**Vorliegender Text:**
★ ★ ★ ★
Präsidentinnen in kleinstbürgerlicher Wohnküche 

Werner Schwabs Groteske am Theater Paderborn

 

Ja ist DENN das DENN ein Theaterstück,

nur weil es grässlich ist und brutal?

(Werner Schwab)

 

(alle Fotos: Theater Paderborn / Kreft)

g.wasa     -     Paderborn.     -     Bei der Vorbereitung auf die Paderborner Inszenierung von Werner Schwabs „Präsidentinnen“ bin ich unter anderem auf die Kritik einer Wiener Inszenierung gestoßen, in der es sinngemäß – und nachvollziehbar! - heißt: Für dieses Stück, in dem nur drei Frauen um einen Küchentisch sitzen und reden, bräuchte man eigentlich keinen Regisseur (Nachtkritik). Nun hat man dafür in Paderborn gleich zwei Regisseurinnen aufgeboten, darunter die Intendantin höchstselbst; dazuhin gleich noch zwei Dramaturgen. Viele Köche? – Aber nein, die haben den Brei nicht verdorben, sondern uns – um das Fazit vorwegzunehmen – einen kurzweiligen und amüsanten Abend beschert.
★ ★ ★ ★
**Bereitgestelltes Material:**
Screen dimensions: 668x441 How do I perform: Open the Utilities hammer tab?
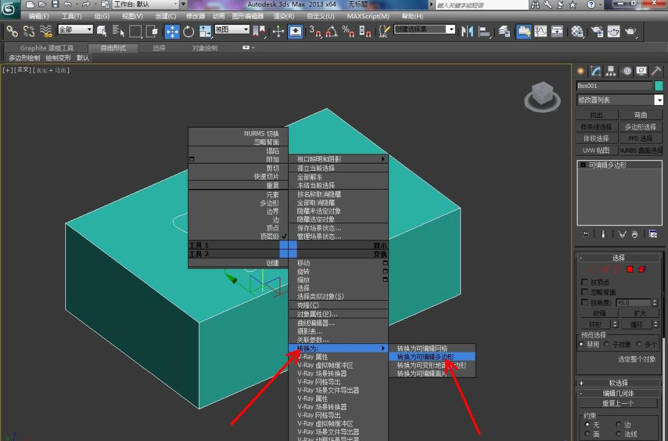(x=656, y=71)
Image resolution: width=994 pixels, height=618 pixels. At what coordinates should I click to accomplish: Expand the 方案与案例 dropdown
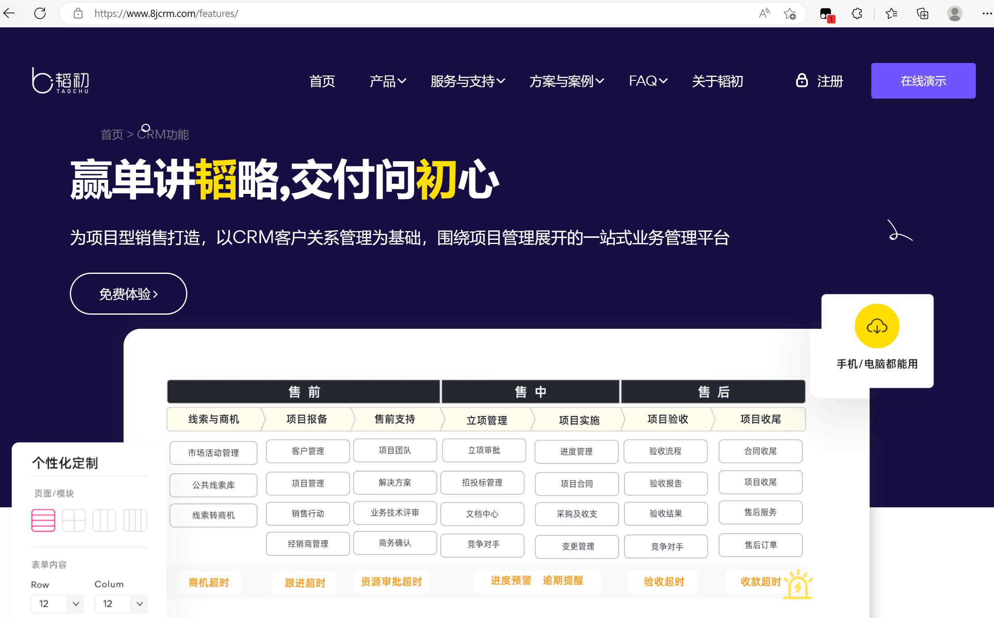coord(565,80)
★ ★ ★ ★
**Die Aufgaben:**
- a) Übersetze diesen Satz aus der Theaterkritik ins Englische: „Nun hat man dafür in Paderborn gleich zwei Regisseurinnen aufgeboten, darunter die Intendantin höchstselbst; dazuhin gleich noch zwei Dramaturgen.“
- b) Schreib aus der Theaterkritik alles von „(Werner Schwab)“ bis hinunter zu „amüsanten Abend beschert.“ Wort für Wort ab.
- c) Nimm die Theaterkritik zu den Paderborner „Präsidentinnen“ wieder auf und schreib sie ab dem letzten Satz weiter.

**Lösungen der Reihe nach:**
- a) In Paderborn, they have now put no fewer than two female directors on it, among them the artistic director herself, and on top of that two dramaturges as well.

- b)
(Werner Schwab)

 

(alle Fotos: Theater Paderborn / Kreft)

g.wasa     -     Paderborn.     -     Bei der Vorbereitung auf die Paderborner Inszenierung von Werner Schwabs „Präsidentinnen“ bin ich unter anderem auf die Kritik einer Wiener Inszenierung gestoßen, in der es sinngemäß – und nachvollziehbar! - heißt: Für dieses Stück, in dem nur drei Frauen um einen Küchentisch sitzen und reden, bräuchte man eigentlich keinen Regisseur (Nachtkritik). Nun hat man dafür in Paderborn gleich zwei Regisseurinnen aufgeboten, darunter die Intendantin höchstselbst; dazuhin gleich noch zwei Dramaturgen. Viele Köche? – Aber nein, die haben den Brei nicht verdorben, sondern uns – um das Fazit vorwegzunehmen – einen kurzweiligen und amüsanten Abend beschert.

- c)
 

Der Autor und sein „Fäkaliendrama“

Nicht aufführbar“, lautete dagegen vor einem Vierteljahrhundert das Fazit des Wiener Burgtheater, als der ca. 30jährige Werner Schwab dieses Stück  zum ersten Mal dort einreichte. – „Werch ein Illtum“, könnte man mit einem anderen genialen Österreicher sagen. Heute, da „die Präsidentinnen“ – wieder einmal! – auf dem Spielplan der „Burg“ stehen, schwärmt man dort: „Wie ein Komet erscheint Werner Schwab zu Beginn der 90er über der österreichischen Dramatikerlandschaft“. Aber wie das mit Kometen so ist: sie verschwinden so schnell, wie sie gekommen sind. Der Brachialkünstler, der in den 80er Jahren als Landwirt gearbeitet und aus Tierkadavern „verwesende Skulpturen geschaffen hatte, wurde am Neujahrstag 1994 tot in seiner Wohnung gefunden, mit 4,1 Promille Alkohol im Blut. Zu Tode gesoffen, mit 36 Jahren.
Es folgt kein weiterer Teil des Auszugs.